##### Input data #####

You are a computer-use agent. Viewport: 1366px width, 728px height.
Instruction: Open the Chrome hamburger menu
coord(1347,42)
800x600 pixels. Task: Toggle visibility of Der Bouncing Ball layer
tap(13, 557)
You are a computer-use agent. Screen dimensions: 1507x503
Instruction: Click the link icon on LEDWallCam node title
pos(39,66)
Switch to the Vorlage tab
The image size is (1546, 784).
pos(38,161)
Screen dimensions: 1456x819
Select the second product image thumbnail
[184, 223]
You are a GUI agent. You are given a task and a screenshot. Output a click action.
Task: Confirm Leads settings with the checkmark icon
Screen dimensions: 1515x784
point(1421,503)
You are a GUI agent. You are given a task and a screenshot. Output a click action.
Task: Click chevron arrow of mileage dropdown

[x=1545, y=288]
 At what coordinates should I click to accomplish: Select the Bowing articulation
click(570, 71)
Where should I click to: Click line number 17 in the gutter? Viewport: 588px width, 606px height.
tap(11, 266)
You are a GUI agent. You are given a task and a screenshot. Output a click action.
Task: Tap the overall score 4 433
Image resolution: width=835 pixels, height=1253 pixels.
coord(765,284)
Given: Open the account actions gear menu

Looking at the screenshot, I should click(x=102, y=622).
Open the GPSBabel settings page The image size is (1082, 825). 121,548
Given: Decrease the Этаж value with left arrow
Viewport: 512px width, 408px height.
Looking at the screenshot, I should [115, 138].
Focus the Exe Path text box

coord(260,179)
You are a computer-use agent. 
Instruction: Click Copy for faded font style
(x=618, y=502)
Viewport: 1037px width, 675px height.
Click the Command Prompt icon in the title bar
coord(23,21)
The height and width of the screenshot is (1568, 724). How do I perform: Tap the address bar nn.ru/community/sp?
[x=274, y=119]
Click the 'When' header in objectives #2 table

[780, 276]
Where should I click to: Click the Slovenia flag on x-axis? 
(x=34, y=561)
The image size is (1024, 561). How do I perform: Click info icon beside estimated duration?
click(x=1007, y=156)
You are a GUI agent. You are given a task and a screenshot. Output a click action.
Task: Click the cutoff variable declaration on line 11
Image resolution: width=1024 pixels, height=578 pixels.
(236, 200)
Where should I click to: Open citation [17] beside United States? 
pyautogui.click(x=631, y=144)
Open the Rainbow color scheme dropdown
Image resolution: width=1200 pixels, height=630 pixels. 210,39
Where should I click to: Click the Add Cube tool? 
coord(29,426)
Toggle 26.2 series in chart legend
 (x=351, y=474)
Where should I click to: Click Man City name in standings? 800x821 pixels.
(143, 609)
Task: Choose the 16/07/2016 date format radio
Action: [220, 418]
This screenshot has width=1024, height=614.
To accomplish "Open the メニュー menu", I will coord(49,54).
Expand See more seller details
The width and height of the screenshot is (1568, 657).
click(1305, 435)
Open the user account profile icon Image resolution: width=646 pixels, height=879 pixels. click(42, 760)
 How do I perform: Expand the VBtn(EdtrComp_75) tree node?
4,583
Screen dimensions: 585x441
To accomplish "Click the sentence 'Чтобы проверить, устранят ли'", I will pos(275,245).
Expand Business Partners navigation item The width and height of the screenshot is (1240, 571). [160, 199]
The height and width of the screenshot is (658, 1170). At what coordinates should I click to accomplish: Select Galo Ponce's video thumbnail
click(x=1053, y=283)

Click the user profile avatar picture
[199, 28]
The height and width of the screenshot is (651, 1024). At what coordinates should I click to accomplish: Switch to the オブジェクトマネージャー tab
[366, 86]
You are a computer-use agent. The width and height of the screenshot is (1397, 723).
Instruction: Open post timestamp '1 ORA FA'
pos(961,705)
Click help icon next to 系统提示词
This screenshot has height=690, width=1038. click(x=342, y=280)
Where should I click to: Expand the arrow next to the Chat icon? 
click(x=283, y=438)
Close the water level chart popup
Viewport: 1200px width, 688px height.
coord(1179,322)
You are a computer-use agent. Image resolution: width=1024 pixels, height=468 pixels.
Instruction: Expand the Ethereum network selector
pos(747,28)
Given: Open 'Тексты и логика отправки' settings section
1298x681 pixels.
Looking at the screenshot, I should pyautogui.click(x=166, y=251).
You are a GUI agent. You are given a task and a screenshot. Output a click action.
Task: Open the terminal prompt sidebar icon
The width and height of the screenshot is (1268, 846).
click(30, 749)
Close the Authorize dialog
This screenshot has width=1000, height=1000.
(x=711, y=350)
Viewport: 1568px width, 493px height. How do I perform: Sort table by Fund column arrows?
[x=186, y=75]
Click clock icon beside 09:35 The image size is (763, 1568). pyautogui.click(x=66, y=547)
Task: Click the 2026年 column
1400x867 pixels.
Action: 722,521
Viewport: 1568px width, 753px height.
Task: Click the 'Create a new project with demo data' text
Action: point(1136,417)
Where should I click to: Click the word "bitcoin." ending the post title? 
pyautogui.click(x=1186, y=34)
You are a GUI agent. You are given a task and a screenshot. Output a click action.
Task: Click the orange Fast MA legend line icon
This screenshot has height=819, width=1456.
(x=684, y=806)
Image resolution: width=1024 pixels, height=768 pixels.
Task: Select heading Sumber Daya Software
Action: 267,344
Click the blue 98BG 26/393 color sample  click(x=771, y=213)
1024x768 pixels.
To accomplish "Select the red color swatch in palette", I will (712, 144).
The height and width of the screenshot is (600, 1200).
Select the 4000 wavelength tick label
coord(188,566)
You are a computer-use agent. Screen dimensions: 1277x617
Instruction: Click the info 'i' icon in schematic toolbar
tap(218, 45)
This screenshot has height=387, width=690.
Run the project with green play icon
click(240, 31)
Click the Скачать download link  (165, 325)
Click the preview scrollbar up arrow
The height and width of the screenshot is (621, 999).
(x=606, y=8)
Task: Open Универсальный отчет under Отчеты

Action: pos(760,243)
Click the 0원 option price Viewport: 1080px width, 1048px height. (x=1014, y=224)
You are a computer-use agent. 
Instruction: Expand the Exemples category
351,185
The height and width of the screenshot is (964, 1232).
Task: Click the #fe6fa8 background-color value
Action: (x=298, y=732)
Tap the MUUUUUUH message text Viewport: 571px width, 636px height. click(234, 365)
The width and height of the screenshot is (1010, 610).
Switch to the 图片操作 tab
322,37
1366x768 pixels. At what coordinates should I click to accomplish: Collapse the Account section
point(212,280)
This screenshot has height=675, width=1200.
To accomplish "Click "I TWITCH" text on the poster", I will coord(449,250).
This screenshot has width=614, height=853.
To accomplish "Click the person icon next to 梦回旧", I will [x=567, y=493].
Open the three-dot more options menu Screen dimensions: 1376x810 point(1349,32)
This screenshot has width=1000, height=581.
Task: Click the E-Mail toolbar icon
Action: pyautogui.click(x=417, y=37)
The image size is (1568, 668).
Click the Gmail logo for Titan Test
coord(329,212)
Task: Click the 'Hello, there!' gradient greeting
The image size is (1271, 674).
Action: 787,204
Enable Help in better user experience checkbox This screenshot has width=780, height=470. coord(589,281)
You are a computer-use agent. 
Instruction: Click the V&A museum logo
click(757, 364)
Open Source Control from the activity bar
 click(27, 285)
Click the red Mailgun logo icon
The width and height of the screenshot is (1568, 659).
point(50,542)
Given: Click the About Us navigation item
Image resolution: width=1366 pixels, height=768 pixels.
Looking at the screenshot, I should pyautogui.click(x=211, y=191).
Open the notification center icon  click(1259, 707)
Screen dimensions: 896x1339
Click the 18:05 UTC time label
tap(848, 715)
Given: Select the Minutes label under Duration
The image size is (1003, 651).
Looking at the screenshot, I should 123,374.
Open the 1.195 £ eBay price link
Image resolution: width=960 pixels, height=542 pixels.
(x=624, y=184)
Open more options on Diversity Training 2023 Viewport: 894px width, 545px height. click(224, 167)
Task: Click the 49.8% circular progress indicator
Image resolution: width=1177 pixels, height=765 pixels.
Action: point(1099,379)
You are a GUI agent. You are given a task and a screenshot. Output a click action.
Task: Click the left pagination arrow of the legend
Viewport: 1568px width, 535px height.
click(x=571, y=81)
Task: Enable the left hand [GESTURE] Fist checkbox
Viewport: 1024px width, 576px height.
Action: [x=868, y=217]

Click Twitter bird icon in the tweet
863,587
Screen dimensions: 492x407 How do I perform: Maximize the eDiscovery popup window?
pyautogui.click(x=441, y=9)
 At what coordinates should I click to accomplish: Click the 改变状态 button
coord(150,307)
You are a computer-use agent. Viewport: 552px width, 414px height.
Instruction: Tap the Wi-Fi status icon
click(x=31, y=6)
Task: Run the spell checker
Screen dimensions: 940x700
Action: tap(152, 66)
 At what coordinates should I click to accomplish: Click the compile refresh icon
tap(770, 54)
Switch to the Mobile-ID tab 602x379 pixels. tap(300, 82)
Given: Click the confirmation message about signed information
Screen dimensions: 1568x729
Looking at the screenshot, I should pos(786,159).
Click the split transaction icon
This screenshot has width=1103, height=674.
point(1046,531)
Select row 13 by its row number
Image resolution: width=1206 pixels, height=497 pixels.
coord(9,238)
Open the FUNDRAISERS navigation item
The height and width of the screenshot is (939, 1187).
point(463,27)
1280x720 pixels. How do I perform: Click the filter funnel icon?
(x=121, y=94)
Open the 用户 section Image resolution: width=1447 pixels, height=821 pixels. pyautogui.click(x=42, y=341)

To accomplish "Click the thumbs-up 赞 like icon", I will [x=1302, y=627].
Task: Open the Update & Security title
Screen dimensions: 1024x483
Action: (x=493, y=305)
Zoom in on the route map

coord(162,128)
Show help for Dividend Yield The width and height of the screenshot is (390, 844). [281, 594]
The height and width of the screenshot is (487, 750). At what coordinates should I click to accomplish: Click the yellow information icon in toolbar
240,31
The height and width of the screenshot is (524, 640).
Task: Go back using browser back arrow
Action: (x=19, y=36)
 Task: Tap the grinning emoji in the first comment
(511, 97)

#####

Required work: Return every line from the entries above that contains the word "settings".

Task response:
Task: Confirm Leads settings with the checkmark icon
Open the GPSBabel settings page The image size is (1082, 825). 121,548
Given: Open 'Тексты и логика отправки' settings section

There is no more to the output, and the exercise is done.